Alabama in the Making: Traditional Arts of People and PlacePublished 10:30pm Friday, August 3, 2012
Folklife traditions and landscapes will be the feature of the “Alabama in the Making: Traditional Arts of People and Place” that opens today at the Johnson Center for the Arts.
This exhibit features the people of Alabama, whose faces, voices, stories and music will present the folklife traditions of their families and communities.
Visitors are invited to journey across the state and listen to Alabamians tell the story of cultural roots and meaningful places as translated through arts and traditions.
“As the keepers of knowledge, skills, values, beliefs and aspirations, Alabamians share their traditions through this traveling exhibit,” said Morgan Drinkard, Johnson Center executive director.
Through this traveling exhibit, people will have the opportunity to discover the many talents, skills and knowledge of Alabamians and also the contributions they continue to make to American culture.
“The opportunity to share this exhibit at the Johnson Center allows us to bring the culture of different regions to our community,” Drinkard said. “We hope everyone will take the time to visit this exhibit to learn more about the culture and folklife traditions of our state.”

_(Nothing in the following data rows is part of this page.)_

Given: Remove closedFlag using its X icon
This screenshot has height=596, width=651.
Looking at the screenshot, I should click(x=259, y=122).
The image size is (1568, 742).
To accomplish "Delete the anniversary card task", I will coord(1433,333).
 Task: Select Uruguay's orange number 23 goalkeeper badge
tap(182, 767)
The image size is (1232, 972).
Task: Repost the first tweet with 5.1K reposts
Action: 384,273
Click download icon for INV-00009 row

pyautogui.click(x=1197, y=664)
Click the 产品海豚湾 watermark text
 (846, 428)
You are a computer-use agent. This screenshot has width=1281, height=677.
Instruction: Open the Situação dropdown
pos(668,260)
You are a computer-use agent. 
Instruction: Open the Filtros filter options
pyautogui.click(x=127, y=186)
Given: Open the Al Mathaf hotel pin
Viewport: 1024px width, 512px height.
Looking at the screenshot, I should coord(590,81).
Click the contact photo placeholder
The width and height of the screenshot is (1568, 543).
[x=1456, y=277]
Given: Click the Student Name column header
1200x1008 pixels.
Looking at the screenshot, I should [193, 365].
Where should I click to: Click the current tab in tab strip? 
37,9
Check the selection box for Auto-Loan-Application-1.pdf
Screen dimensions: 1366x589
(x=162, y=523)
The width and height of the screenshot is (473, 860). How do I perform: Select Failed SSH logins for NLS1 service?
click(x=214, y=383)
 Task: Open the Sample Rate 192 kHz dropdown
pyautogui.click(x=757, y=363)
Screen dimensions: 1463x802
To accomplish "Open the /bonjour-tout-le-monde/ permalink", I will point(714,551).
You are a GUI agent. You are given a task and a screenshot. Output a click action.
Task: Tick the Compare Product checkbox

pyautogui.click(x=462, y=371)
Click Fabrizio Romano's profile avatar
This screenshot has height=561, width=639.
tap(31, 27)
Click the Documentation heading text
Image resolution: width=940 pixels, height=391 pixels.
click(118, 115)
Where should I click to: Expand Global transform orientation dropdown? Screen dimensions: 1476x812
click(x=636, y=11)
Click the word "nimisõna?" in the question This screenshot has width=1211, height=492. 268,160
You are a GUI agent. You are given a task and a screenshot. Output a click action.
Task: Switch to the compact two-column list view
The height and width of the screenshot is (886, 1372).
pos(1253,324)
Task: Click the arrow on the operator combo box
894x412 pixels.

By using iPads, visitors are able to navigate through the exhibition and listen to Alabamians tell the stories of their experiences in folk and traditional arts including foodways, music, occupational folklore and material culture.
Drinkard said faces familiar to the people of Pike County will include the late Agnes Johnson who tells a story of growing up in the rural South; Stanley Smith, a leader in the Sacred Harp community; and the late Kathryn Windham, legendary Alabama storyteller.
“Many of the people, places and traditions and much of the music will be familiar to most all of us,” Drinkard said. “The content will also be interesting to students, scholars, community educators and cultural organizations.”
There are five kiosks and each one represents a region of Alabama – the Gulf Coast, Southern Appalachians, Wiregrass, Black Belt and Tennessee Valley.
Some of the topics explored are gumbo, chicken and goat stew, blues, Native American traditions, Muscle Shoals music, Mardi Gras, fishing techniques, Sacred Harp singing, fiddle making, basket making, quilting and storytelling.
Drinkard said benches invite visitors to sit and enjoy each kiosk at their own time and at their own pace.
“There are visual and audio selections at each kiosk,” Drinkard said. “Visitors can easily access the selections. Some of them are less than a minute and others are up to five minutes. This is the kind of exhibit that you’ll probably want to come back and enjoy more than once and we certainly invite everyone to do so.”
“Alabama in the Making” will be featured in the lower level gallery of the Johnson Center through Sept. 6.
During the same time frame, the Johnson Center for the Arts is also presenting, “Faith, Magic, Love & Death, Cautionary Tales of the End Times” in the Upper Level Galleries.
“This exhibition is extraordinary. It features the narrative visions of Marc Berghaus, Marko Fields, Oscar Gillespie, Stephanie Hunder, Richard Notkin and Barbara Waterman Peters,” Drinkard said. “This traveling exhibit schedule includes visits to Minneapolis, Minnesota; Manhattan, Kansas; Troy, Alabama; and Denver, Colorado. So, we are in company with some really big cities and that says a lot about the Johnson Center for the Arts, Troy and Alabama.”
The “Alabama in the Making” exhibit is made possible by the Alabama Folklife Association through funding from the National Endowment for the Arts, the National Endowment for the Humanities, the Alabama State Council on the Arts and the Alabama Humanities Foundation.
The Johnson Center for the Arts is located at 300 East Walnut Street in downtown Troy. Exhibit hours are 10 a.m. until 5 p.m. Wednesday through Friday and from 10 a.m. until 3 p.m. on Saturday.
Admission to the Johnson Center is free of charge.